Na entrevista de hoje, Paulo Câmara disse que o secretário verificou a confusão da Ponte Duarte Coelho e que pediu que fosse encerrada a operação, o que não ocorreu ou ocorreu com atraso, suficiente para que pessoas fossem feridas. "Estávamos no primeiro sábado de restrições mais severas na questão da pandemia, acompanhando todo o Estado. Acontecia monitoramento, como sempre ocorre em eventos como esse, com integrantes da Polícia Militar, da Polícia Civil, da cúpula da Secretaria de Defesa Social, que estavam atuando nessa questão e os fatos que originaram essa ação, não saíram desse centro pelo que informou o secretário. Isso faz parte da investigação e tão logo ele tomou conhecimento da gravidade das ações ele ordenou imediata interrupção", afirmou o governador.
A queda
O governo estadual promoveu mudança no comando da Polícia Militar após o ocorrido.
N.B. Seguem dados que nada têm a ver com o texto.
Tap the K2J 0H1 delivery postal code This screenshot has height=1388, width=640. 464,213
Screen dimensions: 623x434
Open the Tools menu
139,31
O coronel Vanildo Maranhão pediu exoneração do cargo três dias após a ação violenta. Ele foi substituído pelo coronel José Roberto Santana, que ocupava o cargo de diretor de Planejamento Operacional da PM. Ele teve um encontro com o governador Paulo Câmara nesta quarta-feira (2). O gestor lhe pediu que de orientações à tropa para que cenas como a de sábado não se repitam e pediu, ainda, que os responsáveis pelos disparos sejam identificados.
Reunião com familiares
A Procuradoria Geral do Estado se reuniu, nesta quarta-feira (2), com familiares dos dois homens que perderam parcialmente a visão. A reunião foi convocada pelo procurador geral do estado, Ernani Médicis.
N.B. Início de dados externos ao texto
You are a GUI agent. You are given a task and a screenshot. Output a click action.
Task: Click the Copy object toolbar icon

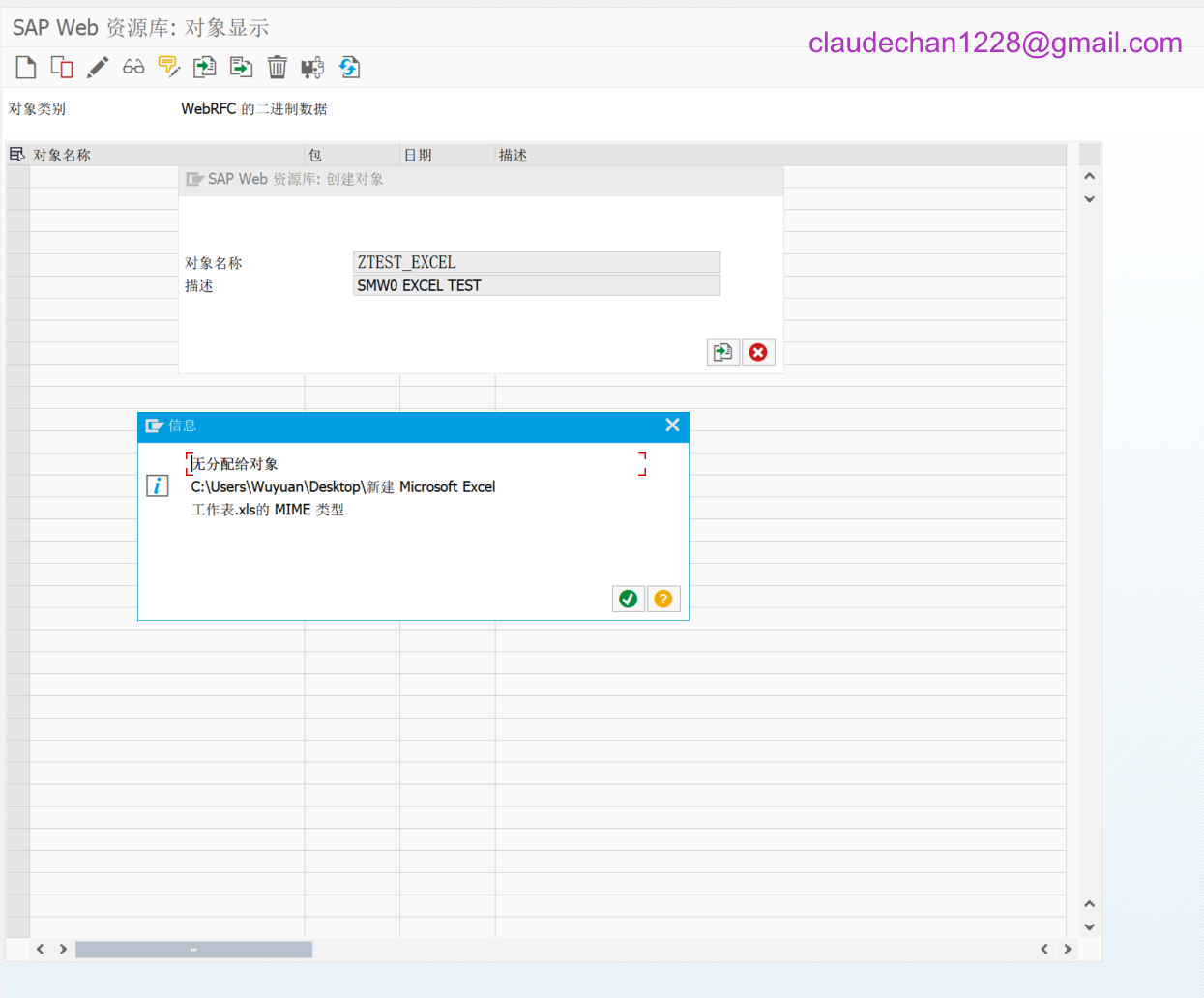coord(62,67)
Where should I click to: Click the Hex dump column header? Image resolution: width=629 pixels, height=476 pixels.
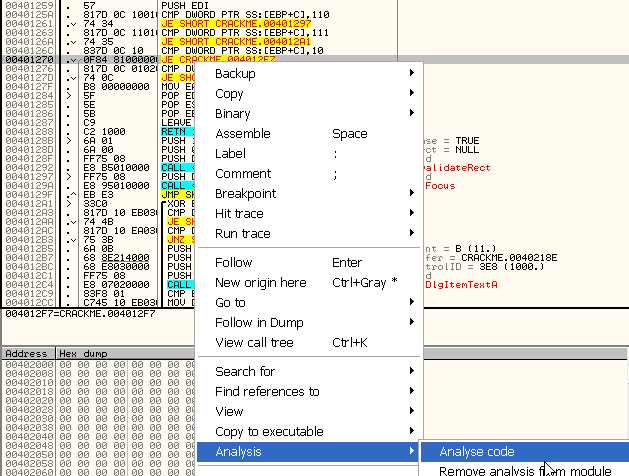[80, 354]
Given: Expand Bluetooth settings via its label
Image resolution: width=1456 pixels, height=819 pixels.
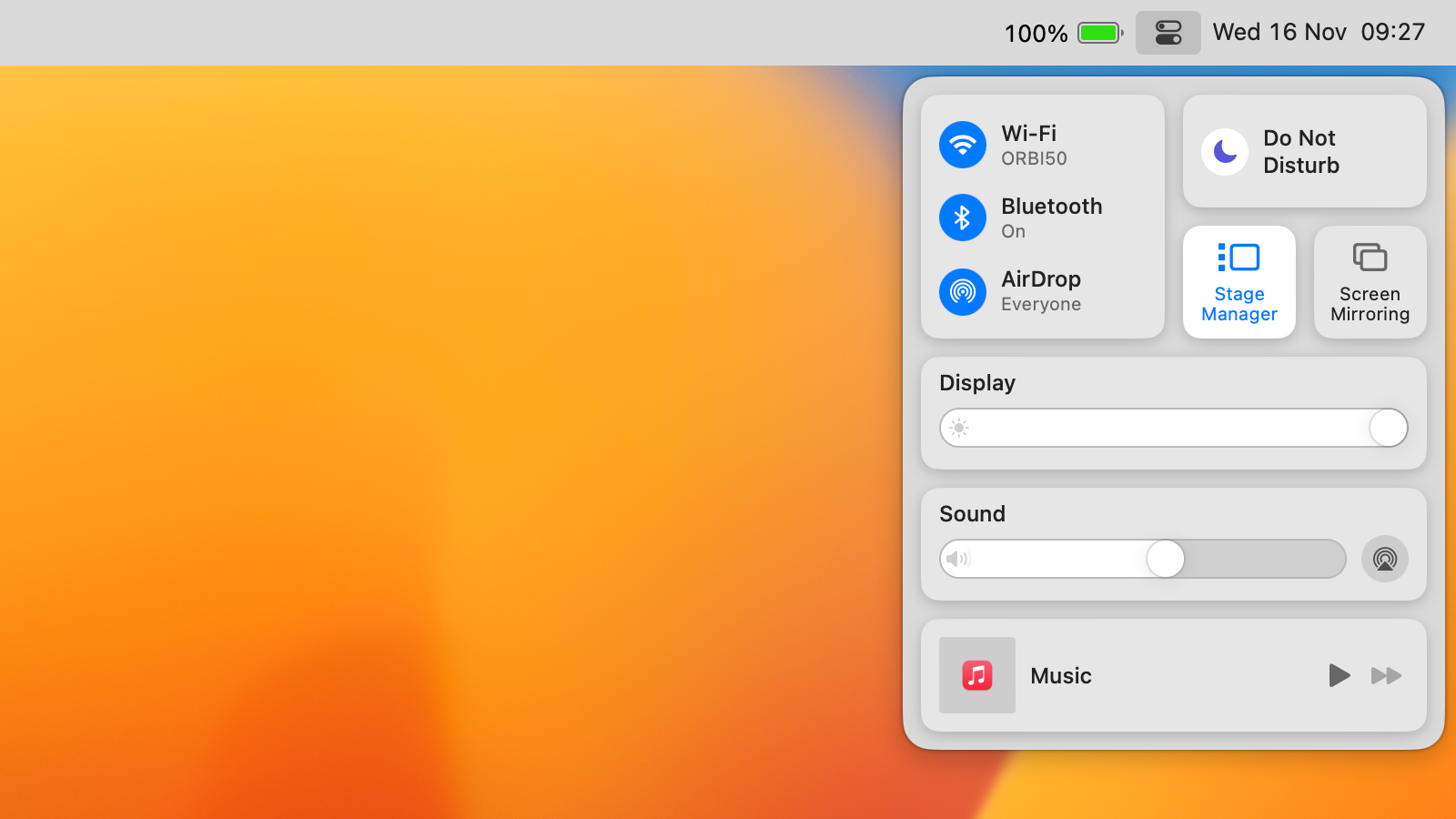Looking at the screenshot, I should (1051, 217).
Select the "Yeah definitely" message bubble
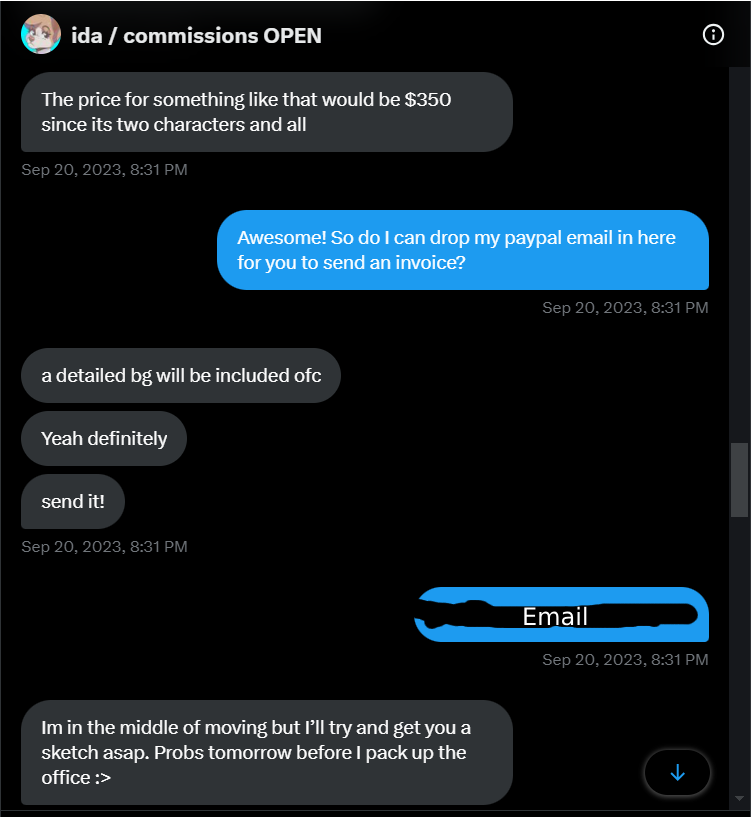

Os familiares do adesivador Daniel Campelo, de 51 anos, chegaram acompanhados de três advogados. O filho dele, o vigilante Júlio Campelo, sabe que dinheiro nenhum vai trazer a visão do pai de volta, mas explica que uma ajuda financeira pode contribuir, já que o pai era o grande provedor da família.
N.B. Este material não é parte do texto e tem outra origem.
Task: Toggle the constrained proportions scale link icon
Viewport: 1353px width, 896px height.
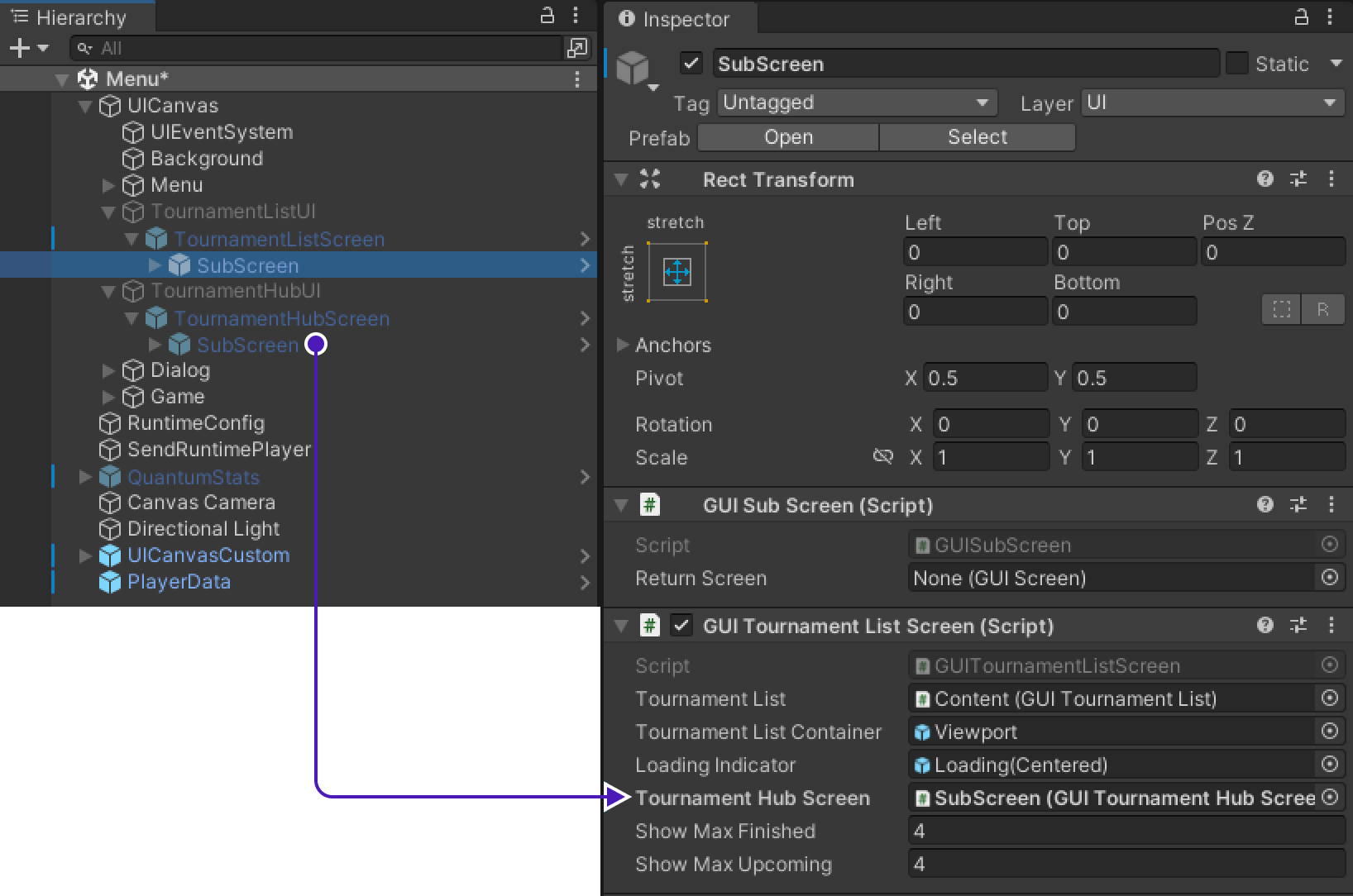Action: coord(882,457)
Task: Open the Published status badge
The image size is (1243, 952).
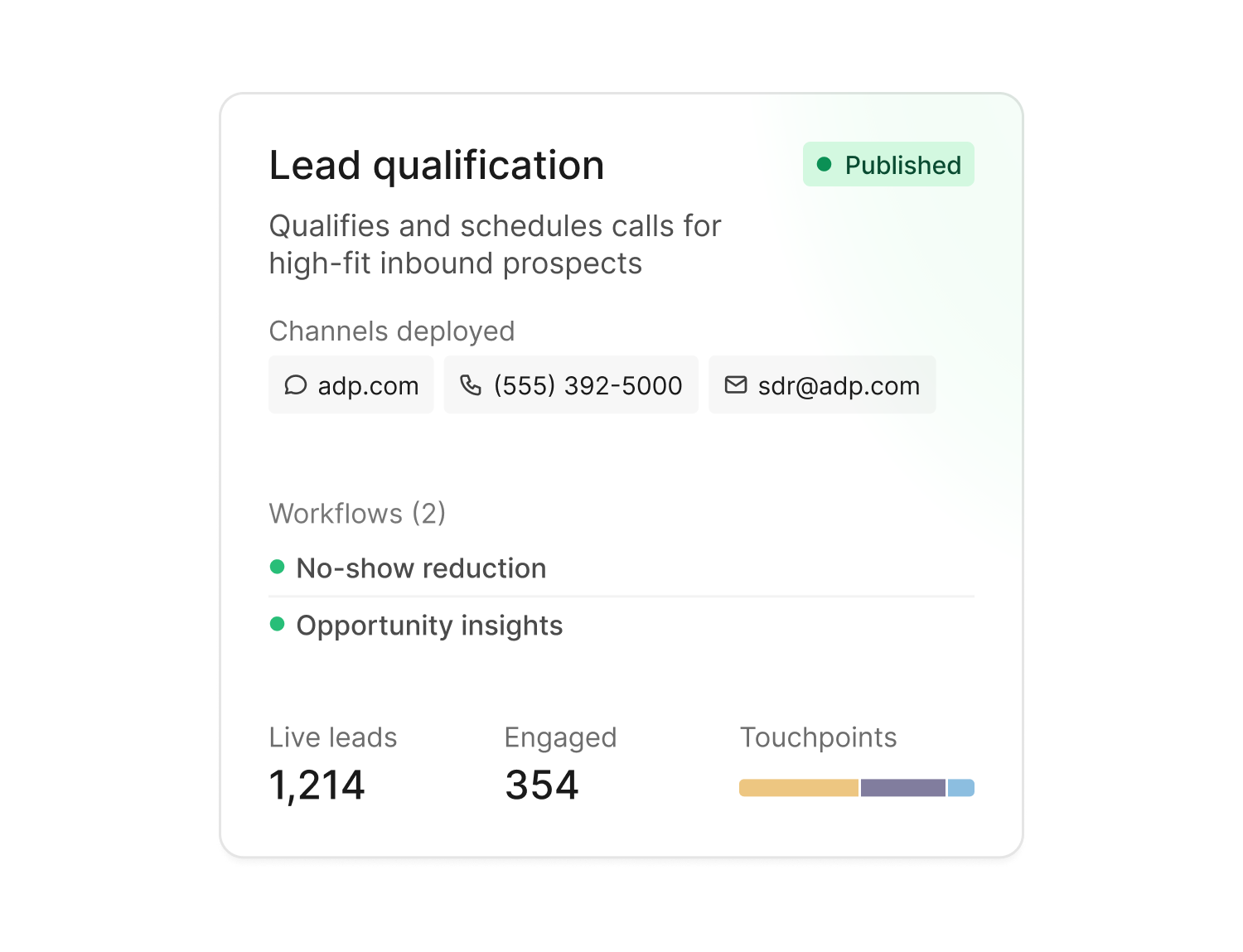Action: pos(888,164)
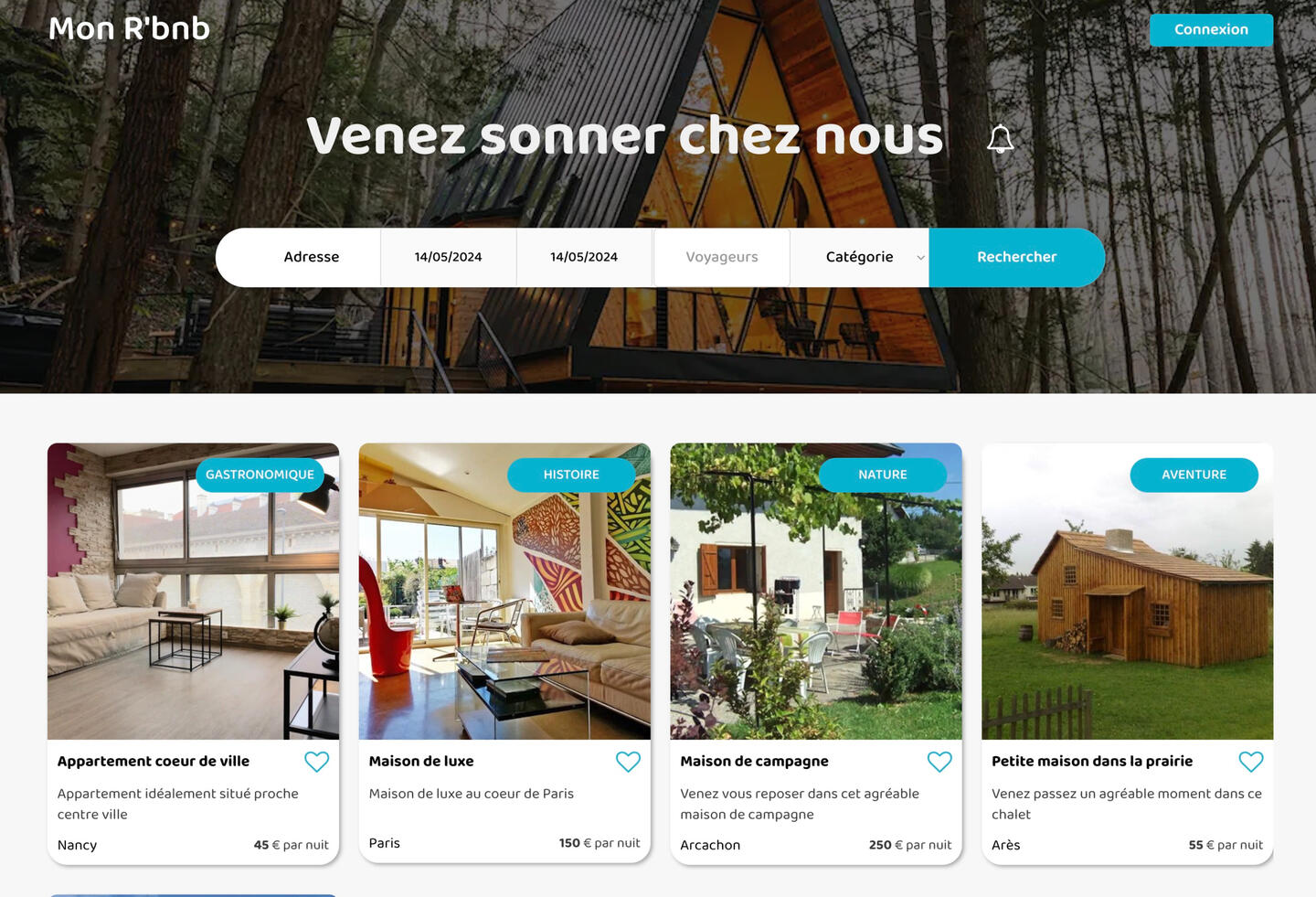Viewport: 1316px width, 897px height.
Task: Open the Maison de campagne title link
Action: tap(754, 761)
Já a esposa do arrumador Jonas Correia de França, de 29 anos, esteve acompanhada do irmão dele e da cunhada. Ela preferiu se pronunciar após a reunião. Segundo o defensor público, que representa Jonas, a assistência médica adequada, que não vem sendo prestada, foi prioridade tratada na reunião.
Indenização
A reunião é para iniciar o processo de indenização das vítimas. A reunião foi de portas fechadas na sala do conselho, apenas imagem foram autorizadas. O secretario de Justiça e Direitos Humanos Pedro Eurico e o secretário executivo também participaram da intermediação. Pensão Segundo o advogado Marcelus Ugiette, que representa a família de Daniel, é preciso ter cautela nesse momento e ouvir a proposta do governo.
Investigação
Paulo Câmara ainda explicou haver uma grande rede de comando na PM, então é preciso saber qual a informação passada a quem deu a ordem. Ele reforçou que as respostas serão dadas de maneira célere e falou em punição a quem provocou tal fato. "Novos afastamentos ocorrerão a depender das investigações e não vamos admitir, essa não é a polícia militar que nós queremos, que acreditamos, uma Polícia Militar com quase 200 anos de serviços prestados e não podemos deixar de cumprir a lei, mas não podemos deixar ocorrer mais fatos como esse", disse. "Vamos agir com rigor dentro da forma legal e podem ocorrer demissões caso chegue tal extremo", concluiu o governador.
"É importante verificar quem atirou no Jonas e no Daniel, quem impediu o socorro às vítimas e as investigações vão apontar isso. Precisamos do contexto que essas ordens foram dadas, as informações que elas tinham para dar ordens como essa, até agora não foi apresentado uma justificativa plausível e isso não podemos admitir", completou.